For Patrick Sakyi, Monitoring and Evaluation Associate at Farmerline, increased yield can be achieved when farmers start adhering to recommended farming practices. “Farmers are hesitant about adopting new farming practices or crops. This is largely based on a devotion to tradition, sometimes dating back several generations,” Patrick says.
“These farmers need to be shown proof that new practices will result in a better yield. But the adoption of these farming practices require the use of quality inputs such as seeds and fertilizer which most farmers may not be able to afford outright, hence access to loans or simple input facilities are needed.”
Schandorf also argues that providing the price of farm produce will help increase yield. “With prices often undergoing fluctuations on a weekly or even daily basis, farmers need to access up-to-date price information. This helps them not only choose when and where to market crops, but also enables them to better bargain with buyers to ensure they receive fair prices,” he says.
“When they have received fair prices for their yield, they will be encouraged to grow more crops.”

- SUPPLIED DATA:
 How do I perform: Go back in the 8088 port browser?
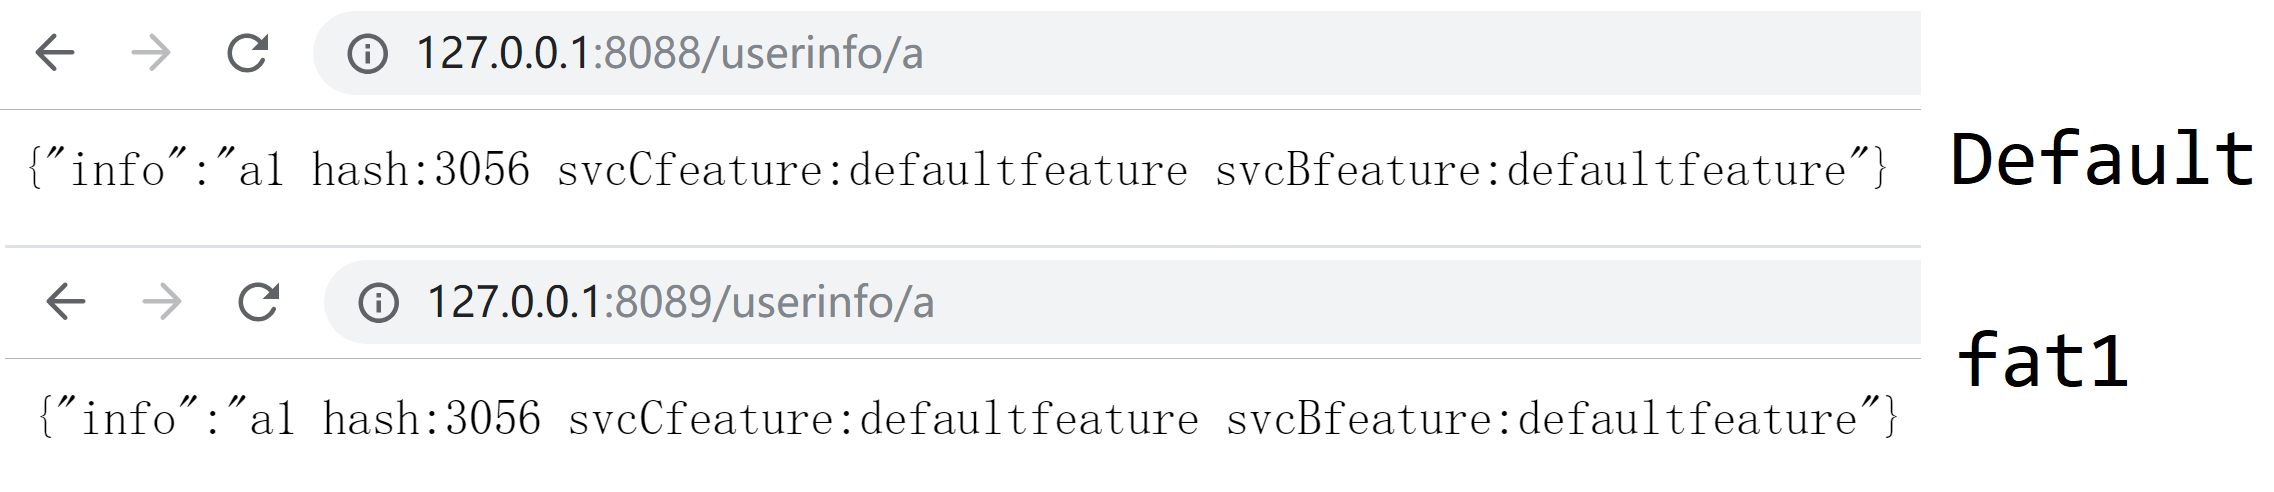click(x=55, y=53)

- WHAT IS ASKED:
A – List each thing that up-to-date price information lets farmers do, according to the farm yield passage.
B – Write a continuation of the farm yield passage, beginning after its final sentence.

- ANSWERS TO THE EXERCISE:
A –
- Choose when to market crops
- Choose where to market crops
- Bargain better with buyers to ensure they receive fair prices

B –
With majority of farming dependent on rains, Patrick makes the case that sending voice call messages and SMS about weather information (in a farmer’s own local language) is also important.
“Changing temperatures and erratic rainfall have reduced yield in Ghana. Farms are especially vulnerable to climate variations and weather extremes, and thus suffer unduly.” he says. “Providing farmers with weather information, like Farmerline is doing, will enable them make informed decisions, better manage risk and take advantage of favorable climate conditions,” he adds.
Increasing yield amongst smallholder farmers in Ghana is important and necessary. When the aforementioned conditions are put in place, Ghana will have an opportunity to return to self-sufficiency in food and become a chief exporter of agricultural products to the world.